Subject: Re: locale library (was Re: Back in June...)
To: None <tech-userlevel@netbsd.org>
From: T.SHIOZAKI <AoiMoe@imou.to>
List: port-alpha
Date: 01/08/2000 19:36:12
From: itojun@iijlab.net
Subject: Re: locale library (was Re: Back in June...)
Date: Sat, 08 Jan 2000 02:55:23 +0900
Message-ID: <10221.947267723@coconut.itojun.org>
> Soda-san, please add other details.
I touch on the background why I ported the FreeBSD runelocale to NetBSD.
In Far East Asia, users desired the mulibyte locale.
Especially, wcs/mbs conversion functions (such as wcstombs) is
very important for the practical use.
I think to make new locale framework for the *BSD platform,
but it will be finished far, and we should not let NetBSD locale stuff be
for a long time since the following reasons:
- It has been causing confusion in Japan to be unable to use multibyte
stuffs with the OS native locale of NetBSD, and it turn into a grave
issue on the X Window System environment. We Japanese must choose
one of the following ways:
- Do nothing. Thus, it means to give up to use multibyte environment.

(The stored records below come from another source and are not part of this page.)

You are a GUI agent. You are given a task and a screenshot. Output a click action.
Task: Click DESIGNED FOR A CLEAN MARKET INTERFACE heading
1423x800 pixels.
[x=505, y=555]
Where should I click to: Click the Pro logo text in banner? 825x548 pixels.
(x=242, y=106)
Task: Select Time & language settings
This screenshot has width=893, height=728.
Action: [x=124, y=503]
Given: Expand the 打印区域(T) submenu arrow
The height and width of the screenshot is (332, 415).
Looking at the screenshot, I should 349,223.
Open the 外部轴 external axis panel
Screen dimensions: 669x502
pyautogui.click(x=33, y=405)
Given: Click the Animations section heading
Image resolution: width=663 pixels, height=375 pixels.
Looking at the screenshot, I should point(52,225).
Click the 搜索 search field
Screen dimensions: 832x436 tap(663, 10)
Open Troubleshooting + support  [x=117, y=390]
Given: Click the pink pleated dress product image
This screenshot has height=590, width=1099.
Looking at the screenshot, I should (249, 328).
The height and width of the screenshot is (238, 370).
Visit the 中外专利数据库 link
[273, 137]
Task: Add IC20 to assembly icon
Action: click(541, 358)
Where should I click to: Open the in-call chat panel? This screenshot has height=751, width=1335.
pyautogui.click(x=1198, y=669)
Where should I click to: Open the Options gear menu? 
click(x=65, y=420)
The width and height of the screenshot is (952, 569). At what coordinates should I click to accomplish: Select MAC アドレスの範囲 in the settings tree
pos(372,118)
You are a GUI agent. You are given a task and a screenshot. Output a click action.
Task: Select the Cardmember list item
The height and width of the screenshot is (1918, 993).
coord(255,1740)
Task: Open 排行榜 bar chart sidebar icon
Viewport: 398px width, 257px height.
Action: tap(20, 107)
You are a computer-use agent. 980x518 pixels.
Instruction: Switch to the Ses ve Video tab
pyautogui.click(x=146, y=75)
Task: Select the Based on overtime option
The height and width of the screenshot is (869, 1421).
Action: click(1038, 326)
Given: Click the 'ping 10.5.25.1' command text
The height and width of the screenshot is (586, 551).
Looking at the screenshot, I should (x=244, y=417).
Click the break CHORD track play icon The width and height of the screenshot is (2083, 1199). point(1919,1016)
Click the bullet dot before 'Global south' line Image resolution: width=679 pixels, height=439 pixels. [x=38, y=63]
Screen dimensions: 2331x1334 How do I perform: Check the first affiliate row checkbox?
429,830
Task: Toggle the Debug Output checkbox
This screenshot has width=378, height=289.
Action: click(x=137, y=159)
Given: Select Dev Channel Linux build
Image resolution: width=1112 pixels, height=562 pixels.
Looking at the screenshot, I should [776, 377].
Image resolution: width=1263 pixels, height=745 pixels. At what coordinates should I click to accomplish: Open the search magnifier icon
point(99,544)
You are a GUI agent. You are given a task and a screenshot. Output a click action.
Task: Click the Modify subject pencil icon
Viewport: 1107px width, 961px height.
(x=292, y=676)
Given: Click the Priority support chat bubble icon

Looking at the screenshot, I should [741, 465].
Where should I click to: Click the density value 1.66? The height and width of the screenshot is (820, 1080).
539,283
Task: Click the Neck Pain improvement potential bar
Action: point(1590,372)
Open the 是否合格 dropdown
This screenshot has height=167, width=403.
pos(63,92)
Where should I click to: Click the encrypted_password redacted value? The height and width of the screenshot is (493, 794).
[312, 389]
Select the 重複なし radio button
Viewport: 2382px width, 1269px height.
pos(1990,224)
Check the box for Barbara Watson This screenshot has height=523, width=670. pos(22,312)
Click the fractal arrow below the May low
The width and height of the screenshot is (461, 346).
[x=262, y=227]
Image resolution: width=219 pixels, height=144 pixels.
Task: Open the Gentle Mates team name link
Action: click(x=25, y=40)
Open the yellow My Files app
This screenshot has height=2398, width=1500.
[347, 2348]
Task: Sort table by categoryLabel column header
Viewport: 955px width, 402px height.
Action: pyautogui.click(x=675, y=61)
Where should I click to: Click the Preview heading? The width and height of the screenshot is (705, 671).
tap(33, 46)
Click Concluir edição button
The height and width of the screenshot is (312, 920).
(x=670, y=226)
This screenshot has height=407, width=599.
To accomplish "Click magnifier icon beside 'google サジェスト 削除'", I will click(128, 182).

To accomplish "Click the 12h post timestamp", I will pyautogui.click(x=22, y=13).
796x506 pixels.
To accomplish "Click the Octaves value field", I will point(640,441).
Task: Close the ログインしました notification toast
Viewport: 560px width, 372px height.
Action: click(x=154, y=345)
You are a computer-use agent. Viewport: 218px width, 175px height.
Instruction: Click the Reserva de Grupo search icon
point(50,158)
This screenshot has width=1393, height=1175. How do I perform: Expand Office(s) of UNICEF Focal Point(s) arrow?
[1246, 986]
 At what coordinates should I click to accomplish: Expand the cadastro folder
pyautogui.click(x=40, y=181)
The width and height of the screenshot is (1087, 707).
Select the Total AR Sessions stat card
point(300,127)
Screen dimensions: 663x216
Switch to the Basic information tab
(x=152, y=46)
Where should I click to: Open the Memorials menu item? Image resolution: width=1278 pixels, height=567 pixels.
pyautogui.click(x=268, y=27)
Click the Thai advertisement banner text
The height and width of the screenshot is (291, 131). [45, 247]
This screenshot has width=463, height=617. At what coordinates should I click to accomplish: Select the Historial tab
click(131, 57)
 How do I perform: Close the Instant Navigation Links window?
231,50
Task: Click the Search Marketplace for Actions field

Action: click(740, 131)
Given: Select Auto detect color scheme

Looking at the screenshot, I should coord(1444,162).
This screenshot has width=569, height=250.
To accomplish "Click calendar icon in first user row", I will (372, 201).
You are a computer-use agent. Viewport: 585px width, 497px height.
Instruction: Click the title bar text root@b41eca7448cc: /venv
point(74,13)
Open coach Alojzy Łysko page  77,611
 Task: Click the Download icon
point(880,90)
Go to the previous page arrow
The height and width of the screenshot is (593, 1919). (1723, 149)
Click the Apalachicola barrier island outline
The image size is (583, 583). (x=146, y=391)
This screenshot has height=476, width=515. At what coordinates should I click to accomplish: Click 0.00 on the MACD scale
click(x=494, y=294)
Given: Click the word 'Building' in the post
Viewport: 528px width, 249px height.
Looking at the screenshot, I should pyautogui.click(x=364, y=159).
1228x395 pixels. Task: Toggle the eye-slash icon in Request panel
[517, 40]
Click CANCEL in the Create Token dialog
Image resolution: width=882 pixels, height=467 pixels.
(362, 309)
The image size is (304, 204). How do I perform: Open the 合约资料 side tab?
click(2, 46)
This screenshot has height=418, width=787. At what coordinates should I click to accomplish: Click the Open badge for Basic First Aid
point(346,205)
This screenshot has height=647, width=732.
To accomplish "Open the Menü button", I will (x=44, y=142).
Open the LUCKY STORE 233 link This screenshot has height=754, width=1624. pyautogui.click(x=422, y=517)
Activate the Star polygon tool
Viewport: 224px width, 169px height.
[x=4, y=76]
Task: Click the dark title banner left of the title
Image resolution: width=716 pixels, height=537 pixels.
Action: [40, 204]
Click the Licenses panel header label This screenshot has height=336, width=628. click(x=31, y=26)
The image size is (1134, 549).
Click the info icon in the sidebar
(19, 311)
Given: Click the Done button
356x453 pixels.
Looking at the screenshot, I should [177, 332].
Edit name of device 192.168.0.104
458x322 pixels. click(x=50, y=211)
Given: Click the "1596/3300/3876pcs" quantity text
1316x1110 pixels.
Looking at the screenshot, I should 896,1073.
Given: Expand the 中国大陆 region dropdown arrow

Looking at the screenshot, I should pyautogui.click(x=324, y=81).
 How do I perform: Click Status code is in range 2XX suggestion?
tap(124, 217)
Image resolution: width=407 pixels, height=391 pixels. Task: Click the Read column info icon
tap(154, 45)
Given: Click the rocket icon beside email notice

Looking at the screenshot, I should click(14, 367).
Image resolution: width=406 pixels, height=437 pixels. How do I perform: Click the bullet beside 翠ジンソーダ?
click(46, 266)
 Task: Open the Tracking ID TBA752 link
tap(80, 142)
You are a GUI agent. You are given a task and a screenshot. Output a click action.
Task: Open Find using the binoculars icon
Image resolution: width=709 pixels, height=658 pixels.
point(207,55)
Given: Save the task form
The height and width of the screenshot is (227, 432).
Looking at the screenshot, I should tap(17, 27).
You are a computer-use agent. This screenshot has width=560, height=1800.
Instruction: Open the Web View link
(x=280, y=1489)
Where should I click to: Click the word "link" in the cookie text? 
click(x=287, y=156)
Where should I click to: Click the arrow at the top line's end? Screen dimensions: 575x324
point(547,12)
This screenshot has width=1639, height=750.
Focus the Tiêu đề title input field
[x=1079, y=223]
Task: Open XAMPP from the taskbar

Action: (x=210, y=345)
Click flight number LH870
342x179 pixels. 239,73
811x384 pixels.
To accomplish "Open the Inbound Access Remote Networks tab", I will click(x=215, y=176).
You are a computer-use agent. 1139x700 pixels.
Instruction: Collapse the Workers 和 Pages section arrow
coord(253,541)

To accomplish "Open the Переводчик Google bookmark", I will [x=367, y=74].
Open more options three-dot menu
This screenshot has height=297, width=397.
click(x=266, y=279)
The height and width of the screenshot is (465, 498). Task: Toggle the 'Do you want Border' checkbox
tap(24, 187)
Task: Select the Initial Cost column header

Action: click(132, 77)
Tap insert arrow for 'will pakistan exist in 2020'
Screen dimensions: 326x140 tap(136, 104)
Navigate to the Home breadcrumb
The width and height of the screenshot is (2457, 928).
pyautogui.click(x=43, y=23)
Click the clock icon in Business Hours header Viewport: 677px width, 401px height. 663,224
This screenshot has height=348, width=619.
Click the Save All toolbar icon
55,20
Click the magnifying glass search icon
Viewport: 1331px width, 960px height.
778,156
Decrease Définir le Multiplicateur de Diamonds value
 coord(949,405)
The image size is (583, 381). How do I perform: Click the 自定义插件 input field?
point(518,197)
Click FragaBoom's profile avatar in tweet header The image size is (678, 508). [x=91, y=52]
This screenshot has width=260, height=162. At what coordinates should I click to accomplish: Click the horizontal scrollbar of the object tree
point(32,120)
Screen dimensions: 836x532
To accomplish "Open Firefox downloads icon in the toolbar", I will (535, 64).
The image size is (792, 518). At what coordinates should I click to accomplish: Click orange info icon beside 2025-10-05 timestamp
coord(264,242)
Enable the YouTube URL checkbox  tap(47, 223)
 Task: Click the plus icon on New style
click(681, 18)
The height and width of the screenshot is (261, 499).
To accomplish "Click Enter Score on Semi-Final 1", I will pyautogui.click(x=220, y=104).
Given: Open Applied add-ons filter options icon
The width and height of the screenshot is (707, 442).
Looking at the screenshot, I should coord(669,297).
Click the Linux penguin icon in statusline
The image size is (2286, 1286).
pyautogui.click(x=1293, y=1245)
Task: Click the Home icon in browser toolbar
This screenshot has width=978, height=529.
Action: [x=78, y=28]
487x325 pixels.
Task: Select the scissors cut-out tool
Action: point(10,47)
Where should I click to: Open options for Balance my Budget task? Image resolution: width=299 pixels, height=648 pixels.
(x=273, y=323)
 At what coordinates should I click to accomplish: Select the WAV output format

But, it is too misery to use practically for us :-P
- Use X_LOCALE for the building X.
- Unofficial patch allows to libc to use rune stuff from 4.4BSD or
FreeBSD.
It is the fatal problem that each of the above ways do not have
the compatibility from each other.
- pkg/pkgsrc is appeared in the recent NetBSD. Such forms of the
distribution for applications require the unified system
to the background framework. To be lack of the multibyte locale
system causes to disturb to increase the variation of pkg/pkgsrc
for the CJK users.
- By the same reason, it is difficult that commercial vendors sell/port
their applications for the far-east market.
- We Japanese have already experienced terrible troubles in Linux
environments caused by the incompatibilities of locale between the
Japanese extended locale stuffs and the native glibc locale stuffs.
I want to disallow NetBSD to repeat such misery history :-)
So, I decided to port FreeBSD rune to NetBSD.
This project is called XPG4DL.
(The name of "XPG4DL" is derived from the way of work, thus I began
with that I made the rune of FreeBSD dynamic loadable on FreeBSD)
But, I thought that such porting must not cause the binary compatibility
problem and/or future fetters. Thus, I aimed to keep the binary
compatibility for the existing "singlebyte" NetBSD locale derived
from 4.3BSD and to think the future extensibility.
It is done as the following ways:
- I hide the rune APIs thoroughly from user programs.
Rune is not standard, not portable, and obsoleted.
We should not use rune APIs, and if we use rune explicitly,
then it will make fetters for the future extensibility.
Thus, I hide the rune APIs.
- I separated setlocale function into one for the compatible use
and new one.
The symbol name (embedded into libc) of compatible setlocale is
not changed. On the other hand, new setlocale has "__setlocale_mb"
as the symbol name, and it is renamed by using __RENAME macro.
If the compatible setlocale is called, then the locale library will
work on the "singlebyte mode". And if the new one is called, will
work on the "multibyte mode". These are important to keep binary
compatibility between singlebyte locale and multibyte locale.
For example, inconsistency of MB_LEN_MAX pointed out by Soda-san
can be avoided by this way, at least on the a.out platform.
Of course, it is not enough to keep backward binary compatibility
on the ELF platform, but I think it no problem since the same way is
already used on NetBSD, e.g. the extension of signal stuffs.
(BTW, I want the extended mechanism from the native ELF behaviour to
the ld/ld.so to embed/check the consistency of the minor revision of
shared library, such as a.out...)
- I made the glue for the NetBSD ctype.h macros instead of rewriting
ctype.h.
- I stay some features unimplemented intentionally.
Such features include wide-char file I/O, wide-char curses,
and others.
As the first step, it is important to make X Window System work
on the multibyte locale with the OS locale at once. And, most remained
features will make the big impact to other part of OS.
Additionally, #define macro version of wctype functions
(such as iswalpha), which is used to increase the perfomance of speed,
is also unimplemented.
Macro version of isw* make difficult to keep consistency across
the OS versions, and isw* is not frequently used than is* marcos.
Anyway, it seems better to phase in such features cafully.
I usually use libc including this extension with NetBSD/i386 current
Nov. 13 snapshot, it is well working and very stable on the X environment.
--
Takuya SHIOZAKI - Chair of IMOU.
The I18n/M17n project On Unix environments (IMOU), Japan.